His admirable cast step, without batting an eyelid, between narrating and acting out these tales about discontented lives and odd, ambiguous little epiphanies in suburban America. Anything tricky they simply mime. The cat who drags in a mouse and devours it under the coffee table at a superficially friendly party is, being imagined, all the more monstrous and symbolic. The open-plan set (designed by Jon Bausor) in this low, wide warehouse space is subtly claustrophobic, encircled by a snaking, luminous green line. At the same time, it creates a sense of desolate, sprawling distances between people. So in What's In Alaska - where two adulterous West Coast couples lounge around on sofas centre-stage getting comically stoned (but secretly festering) - Melisande Cook's Mary is initially seen alone, in a kitchen in a far-off corner, staring into the sink. The whole piece is beautifully judged, with the vacuous chat about snacks and the women's giggles becoming irresistibly funny - but also menacing and bleak.
Carver's pieces about authors and budding artists are rather too self-conscious. The evening does tail off disappointingly, as well. In the final story, Intimacy, Jack Klaff has little to do but gaze and then abjectly genuflect, playing a virtually mute and seemingly repentant writer who's harangued by his ex-wife (Kathryn Pogson) in a wearisome, one-way conversation.

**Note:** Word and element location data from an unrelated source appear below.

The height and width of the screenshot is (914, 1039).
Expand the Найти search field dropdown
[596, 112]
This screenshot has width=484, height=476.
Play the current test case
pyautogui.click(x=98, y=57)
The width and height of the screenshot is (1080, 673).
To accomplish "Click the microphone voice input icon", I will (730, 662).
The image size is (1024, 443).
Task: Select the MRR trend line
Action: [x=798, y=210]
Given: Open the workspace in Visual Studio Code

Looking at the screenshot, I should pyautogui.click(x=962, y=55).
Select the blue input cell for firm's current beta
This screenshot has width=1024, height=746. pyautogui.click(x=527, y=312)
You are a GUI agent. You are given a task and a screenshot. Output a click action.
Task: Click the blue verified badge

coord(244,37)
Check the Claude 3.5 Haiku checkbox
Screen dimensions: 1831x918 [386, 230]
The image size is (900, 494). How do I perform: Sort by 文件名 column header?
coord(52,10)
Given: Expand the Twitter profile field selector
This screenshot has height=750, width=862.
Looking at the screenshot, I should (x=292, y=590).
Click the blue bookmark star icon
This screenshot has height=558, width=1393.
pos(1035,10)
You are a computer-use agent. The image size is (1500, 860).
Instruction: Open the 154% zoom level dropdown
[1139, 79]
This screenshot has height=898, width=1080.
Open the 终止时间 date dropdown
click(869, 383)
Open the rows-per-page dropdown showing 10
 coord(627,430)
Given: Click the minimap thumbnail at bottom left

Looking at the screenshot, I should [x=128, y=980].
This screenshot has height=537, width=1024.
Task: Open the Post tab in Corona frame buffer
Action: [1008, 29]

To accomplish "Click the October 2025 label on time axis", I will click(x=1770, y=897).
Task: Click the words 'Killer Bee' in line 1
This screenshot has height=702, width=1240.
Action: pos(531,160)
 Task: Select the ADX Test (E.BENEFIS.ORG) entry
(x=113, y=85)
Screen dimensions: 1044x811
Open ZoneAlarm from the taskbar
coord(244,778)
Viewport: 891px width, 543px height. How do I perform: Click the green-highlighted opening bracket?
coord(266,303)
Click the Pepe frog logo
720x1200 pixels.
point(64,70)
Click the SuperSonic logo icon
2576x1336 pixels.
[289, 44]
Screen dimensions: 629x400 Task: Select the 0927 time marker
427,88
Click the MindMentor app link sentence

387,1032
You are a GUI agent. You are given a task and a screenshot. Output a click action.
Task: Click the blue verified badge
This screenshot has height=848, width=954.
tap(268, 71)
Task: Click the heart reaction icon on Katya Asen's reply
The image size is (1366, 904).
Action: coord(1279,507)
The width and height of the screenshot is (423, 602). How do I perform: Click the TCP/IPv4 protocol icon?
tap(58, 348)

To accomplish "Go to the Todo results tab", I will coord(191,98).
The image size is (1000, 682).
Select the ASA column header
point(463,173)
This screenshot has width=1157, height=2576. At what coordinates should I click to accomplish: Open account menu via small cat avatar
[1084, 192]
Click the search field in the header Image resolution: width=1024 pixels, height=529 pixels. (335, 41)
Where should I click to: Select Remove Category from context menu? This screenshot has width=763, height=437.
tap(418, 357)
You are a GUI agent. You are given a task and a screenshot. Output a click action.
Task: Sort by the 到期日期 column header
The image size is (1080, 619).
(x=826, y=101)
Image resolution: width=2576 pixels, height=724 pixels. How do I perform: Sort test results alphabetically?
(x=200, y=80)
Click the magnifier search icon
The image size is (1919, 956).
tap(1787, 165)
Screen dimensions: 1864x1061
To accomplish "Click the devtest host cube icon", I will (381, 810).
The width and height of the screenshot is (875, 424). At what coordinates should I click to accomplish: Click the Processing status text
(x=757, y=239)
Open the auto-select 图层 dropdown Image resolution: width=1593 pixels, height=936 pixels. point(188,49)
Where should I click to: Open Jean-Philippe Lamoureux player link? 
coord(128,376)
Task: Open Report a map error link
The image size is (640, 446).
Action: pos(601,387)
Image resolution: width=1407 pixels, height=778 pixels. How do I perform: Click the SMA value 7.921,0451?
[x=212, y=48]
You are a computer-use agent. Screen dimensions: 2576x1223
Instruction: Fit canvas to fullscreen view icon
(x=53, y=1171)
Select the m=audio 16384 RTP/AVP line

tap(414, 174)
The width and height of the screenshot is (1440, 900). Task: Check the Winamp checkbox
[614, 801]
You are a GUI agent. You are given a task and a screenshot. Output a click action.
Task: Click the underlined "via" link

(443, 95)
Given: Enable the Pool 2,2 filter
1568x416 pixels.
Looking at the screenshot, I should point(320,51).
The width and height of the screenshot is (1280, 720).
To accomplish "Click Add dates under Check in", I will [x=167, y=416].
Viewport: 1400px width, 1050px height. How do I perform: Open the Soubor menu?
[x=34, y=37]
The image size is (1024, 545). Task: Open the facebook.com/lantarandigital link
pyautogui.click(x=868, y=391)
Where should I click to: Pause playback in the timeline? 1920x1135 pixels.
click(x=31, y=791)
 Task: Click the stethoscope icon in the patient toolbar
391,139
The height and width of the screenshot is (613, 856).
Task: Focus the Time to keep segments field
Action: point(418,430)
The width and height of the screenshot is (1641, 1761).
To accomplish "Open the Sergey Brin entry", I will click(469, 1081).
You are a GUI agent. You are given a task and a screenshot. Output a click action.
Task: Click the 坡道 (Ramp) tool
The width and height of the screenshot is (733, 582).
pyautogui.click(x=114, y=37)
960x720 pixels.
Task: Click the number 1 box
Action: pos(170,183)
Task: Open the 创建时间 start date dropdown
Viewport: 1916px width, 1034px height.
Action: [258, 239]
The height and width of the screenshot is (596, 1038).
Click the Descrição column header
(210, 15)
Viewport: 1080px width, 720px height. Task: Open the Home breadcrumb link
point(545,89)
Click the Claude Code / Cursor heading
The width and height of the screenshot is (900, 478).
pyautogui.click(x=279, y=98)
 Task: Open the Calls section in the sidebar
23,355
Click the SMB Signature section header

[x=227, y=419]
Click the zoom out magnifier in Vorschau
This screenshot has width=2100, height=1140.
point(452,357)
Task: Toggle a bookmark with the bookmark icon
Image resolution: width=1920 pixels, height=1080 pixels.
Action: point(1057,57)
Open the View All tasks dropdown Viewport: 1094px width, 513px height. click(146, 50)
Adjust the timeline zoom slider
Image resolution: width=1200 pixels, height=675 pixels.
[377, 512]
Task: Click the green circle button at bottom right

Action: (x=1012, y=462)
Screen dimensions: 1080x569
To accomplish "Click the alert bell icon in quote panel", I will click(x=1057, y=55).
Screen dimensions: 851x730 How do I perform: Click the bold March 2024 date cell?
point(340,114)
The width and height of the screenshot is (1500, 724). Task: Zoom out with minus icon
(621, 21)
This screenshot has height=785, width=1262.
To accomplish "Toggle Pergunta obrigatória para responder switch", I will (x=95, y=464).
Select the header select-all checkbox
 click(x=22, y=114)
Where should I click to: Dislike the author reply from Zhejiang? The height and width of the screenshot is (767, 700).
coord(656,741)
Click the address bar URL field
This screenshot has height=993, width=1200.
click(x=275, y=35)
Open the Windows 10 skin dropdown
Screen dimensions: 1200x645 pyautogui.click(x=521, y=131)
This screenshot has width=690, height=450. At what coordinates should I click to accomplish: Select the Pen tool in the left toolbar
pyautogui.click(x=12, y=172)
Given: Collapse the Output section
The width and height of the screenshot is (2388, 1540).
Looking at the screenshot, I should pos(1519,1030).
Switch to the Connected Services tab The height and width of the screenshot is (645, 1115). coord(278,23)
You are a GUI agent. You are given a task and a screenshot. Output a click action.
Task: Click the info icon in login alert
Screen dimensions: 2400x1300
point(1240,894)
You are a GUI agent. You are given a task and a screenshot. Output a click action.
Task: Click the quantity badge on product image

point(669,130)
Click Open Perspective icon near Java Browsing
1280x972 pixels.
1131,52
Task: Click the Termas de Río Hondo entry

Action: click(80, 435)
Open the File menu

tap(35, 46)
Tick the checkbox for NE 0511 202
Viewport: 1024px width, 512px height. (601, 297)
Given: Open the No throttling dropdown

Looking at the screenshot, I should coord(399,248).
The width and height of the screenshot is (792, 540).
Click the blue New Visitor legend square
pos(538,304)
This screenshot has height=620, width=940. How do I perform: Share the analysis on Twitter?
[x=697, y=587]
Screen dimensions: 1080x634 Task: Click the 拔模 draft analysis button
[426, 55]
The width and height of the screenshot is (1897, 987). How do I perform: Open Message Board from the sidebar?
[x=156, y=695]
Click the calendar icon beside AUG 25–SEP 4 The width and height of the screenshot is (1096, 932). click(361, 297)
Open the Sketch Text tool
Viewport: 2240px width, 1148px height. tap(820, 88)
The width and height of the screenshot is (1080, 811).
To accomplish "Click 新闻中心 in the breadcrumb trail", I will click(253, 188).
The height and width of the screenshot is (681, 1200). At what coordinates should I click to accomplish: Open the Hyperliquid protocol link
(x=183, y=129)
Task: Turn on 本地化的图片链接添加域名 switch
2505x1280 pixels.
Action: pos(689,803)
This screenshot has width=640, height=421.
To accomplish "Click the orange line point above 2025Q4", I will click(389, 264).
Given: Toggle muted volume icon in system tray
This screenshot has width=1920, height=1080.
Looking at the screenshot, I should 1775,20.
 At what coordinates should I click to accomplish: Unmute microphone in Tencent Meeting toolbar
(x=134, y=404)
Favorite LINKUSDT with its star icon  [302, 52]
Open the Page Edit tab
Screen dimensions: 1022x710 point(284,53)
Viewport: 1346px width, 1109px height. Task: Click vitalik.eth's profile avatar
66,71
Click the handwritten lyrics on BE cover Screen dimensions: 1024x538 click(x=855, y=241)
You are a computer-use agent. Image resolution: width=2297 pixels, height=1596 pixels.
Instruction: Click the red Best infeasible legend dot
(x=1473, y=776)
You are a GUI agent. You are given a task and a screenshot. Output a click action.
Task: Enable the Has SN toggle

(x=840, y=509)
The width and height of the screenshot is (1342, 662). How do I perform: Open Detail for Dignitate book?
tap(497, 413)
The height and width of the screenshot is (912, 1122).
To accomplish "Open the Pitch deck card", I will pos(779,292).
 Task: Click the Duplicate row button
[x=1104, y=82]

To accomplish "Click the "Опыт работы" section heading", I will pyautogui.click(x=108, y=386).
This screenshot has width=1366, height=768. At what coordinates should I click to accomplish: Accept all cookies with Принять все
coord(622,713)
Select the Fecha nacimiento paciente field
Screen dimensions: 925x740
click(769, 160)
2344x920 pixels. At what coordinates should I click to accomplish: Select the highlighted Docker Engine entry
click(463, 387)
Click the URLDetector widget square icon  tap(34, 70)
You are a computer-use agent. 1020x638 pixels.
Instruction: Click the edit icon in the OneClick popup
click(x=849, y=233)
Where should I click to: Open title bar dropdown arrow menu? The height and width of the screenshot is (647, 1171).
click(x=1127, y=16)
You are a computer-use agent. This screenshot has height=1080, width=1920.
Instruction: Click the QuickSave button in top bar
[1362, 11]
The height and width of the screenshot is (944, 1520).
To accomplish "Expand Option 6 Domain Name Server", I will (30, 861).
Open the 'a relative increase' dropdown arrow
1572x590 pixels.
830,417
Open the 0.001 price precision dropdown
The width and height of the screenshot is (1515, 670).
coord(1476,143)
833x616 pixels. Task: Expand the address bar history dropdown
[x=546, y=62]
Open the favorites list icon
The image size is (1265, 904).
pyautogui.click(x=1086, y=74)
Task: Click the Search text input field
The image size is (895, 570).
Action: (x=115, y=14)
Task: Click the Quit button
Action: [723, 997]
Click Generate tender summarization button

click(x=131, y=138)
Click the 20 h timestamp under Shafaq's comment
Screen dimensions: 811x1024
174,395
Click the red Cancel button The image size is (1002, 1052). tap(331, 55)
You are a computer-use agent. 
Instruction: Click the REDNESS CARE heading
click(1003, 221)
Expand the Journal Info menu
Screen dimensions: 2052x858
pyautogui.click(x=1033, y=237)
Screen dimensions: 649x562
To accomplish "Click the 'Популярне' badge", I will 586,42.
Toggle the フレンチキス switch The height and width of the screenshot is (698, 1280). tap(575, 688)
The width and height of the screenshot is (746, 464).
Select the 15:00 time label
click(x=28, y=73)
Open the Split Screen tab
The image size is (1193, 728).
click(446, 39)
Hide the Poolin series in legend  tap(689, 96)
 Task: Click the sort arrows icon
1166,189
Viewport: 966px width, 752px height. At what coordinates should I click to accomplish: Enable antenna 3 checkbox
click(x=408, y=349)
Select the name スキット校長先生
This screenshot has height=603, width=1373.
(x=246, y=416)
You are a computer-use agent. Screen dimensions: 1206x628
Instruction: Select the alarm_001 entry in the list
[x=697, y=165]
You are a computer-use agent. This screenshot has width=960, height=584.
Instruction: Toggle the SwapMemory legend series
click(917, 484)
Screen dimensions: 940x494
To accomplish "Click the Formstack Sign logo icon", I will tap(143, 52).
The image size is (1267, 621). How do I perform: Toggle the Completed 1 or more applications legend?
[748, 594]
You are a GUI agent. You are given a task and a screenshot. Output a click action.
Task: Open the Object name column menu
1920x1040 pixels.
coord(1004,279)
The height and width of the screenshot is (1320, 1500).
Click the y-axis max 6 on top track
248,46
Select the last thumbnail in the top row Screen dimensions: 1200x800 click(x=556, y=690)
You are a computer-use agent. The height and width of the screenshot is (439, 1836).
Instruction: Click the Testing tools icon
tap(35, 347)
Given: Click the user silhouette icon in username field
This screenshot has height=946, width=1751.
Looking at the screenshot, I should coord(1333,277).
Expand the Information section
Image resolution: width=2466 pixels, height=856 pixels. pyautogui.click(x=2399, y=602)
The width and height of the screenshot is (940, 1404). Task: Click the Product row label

Klaff is more mesmerising in Cathedral, playing a sonorous blind man who, for better or worse, insinuates his way into Rosemary McHale's and Bruce Alexander's souring marriage. Also, when a young husband and wife blithely visit an elderly couple whose house they once rented (in Put Yourself In My Shoes), the Christmas hospitalities rapidly turn into a truly nightmarish farce as the oldsters (Alexander and McHale again) slowly work themselves up into a poisonous fury.
Once again the Arcola, run by the pioneering Mehmet Ergen, proves itself a buzzing hive of fine work off the beaten track.